Se ciò non bastasse, ricordano gli analisti, lo stato di salute della batteria di un veicolo usato può essere verificato con un semplice test diagnostico immediato, garantendo all’acquirente un’indicazione “incontrovertibile e sicura” per determinare la quotazione del mezzo.
Sempre parlando di batterie, ha un ruolo decisivo anche quello che viene definito un “equivoco di fondo” sullo stato dell’avanzamento tecnico dei sistemi di accumulo, che ha alimentato l’ingiustificato timore di un imminente arrivo sul mercato di tecnologie molto più avanzate ed economiche di quelle attualmente disponibili.
Il report evidenzia invece come nonostante in 10 anni l’autonomia media dei modelli elettrici a listino in Italia sia quasi triplicata, negli ultimi anni il tasso di incremento si è notevolmente ridotto, come mostra il grafico in basso.
Ad esempio nel 2023 l’aumento è stato del 9% rispetto al 2022, segno di una sostanziale maturità raggiunta dalla tecnologia al litio, per la quale ci si può aspettare da adesso in poi un miglioramento incrementale continuo, ma senza gli strappi osservati in passato.
Manutenzione e punti di ricarica
Un altro fattore di cui si tiene poco conto sono i costi della manutenzione ordinaria, “decisamente inferiori per le auto elettriche”, con un risparmio tra il 62% (utilitaria di segmento B con 3 anni o 45.000 km) e il 69% (auto media di segmento C con 8 anni o 120.000 km).
Questo deriva dal fatto che i veicoli elettrici hanno un numero di componenti nel gruppo “motore e cambio” inferiore del 70% rispetto alle controparti a combustione. Pezzi che, se non esistono, non sono quindi soggetti a usura.

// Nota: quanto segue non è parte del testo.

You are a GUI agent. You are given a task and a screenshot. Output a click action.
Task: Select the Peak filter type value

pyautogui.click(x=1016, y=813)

Il confronto mostrato nel grafico si basa sui programmi di manutenzione ordinaria stabiliti da ciascuna casa automobilistica ed è calcolato prendendo in considerazione esclusivamente i modelli che hanno versioni sia con motore termico sia con motore elettrico.

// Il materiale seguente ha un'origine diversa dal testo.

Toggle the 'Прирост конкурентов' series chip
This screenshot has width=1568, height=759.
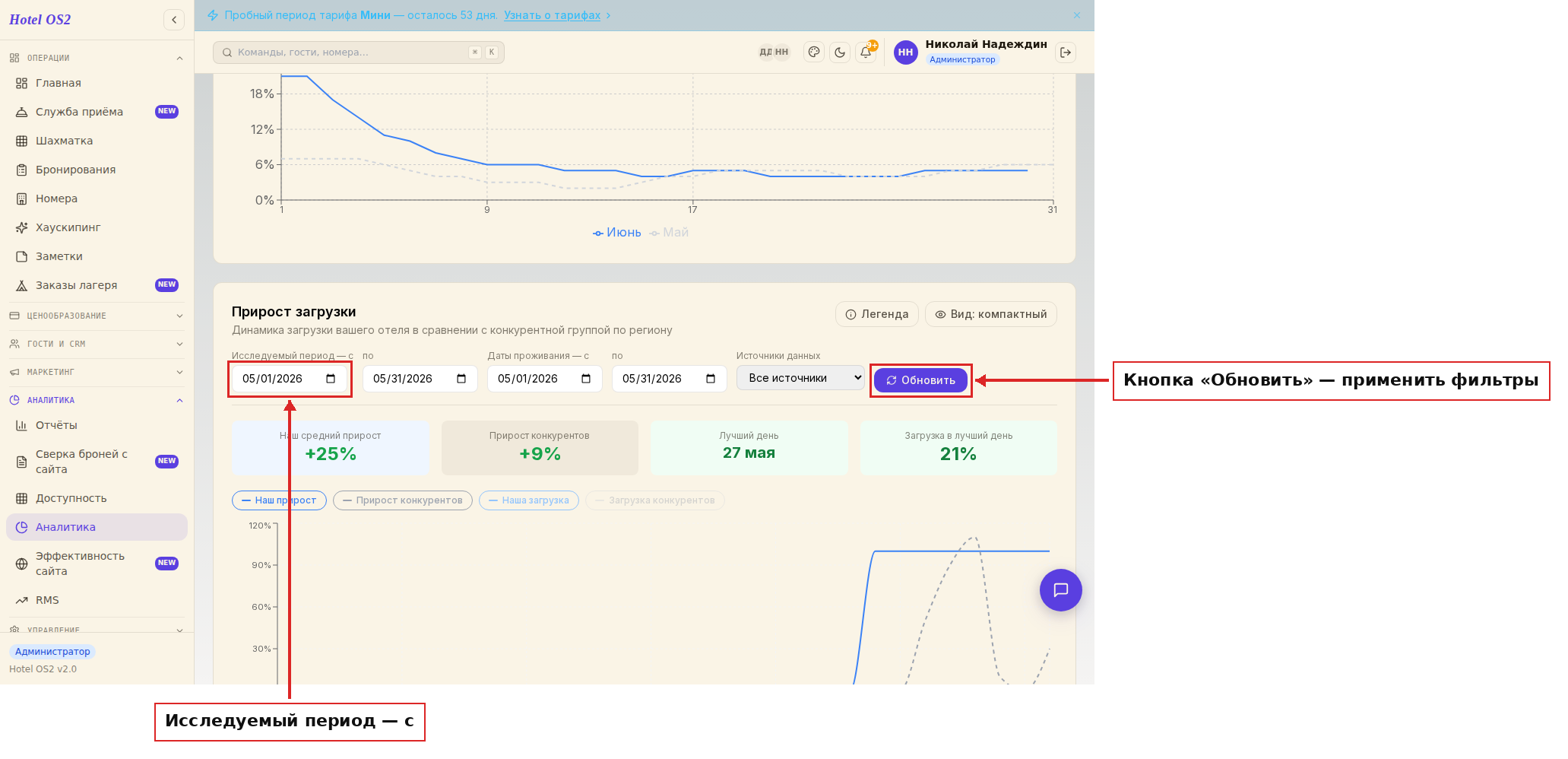(x=403, y=500)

Per finire l’ultimo fattore citato per cui occorrerà sempre di più tenere conto nelle quotazioni dei veicoli elettrici usati è la costante crescita della rete di colonnine a uso pubblico. I punti di ricarica in Italia, sottolinea l’indagine, sono quasi raddoppiati negli ultimi due anni. La rilevazione più recente, risalente a settembre 2024, ne conta 60.339.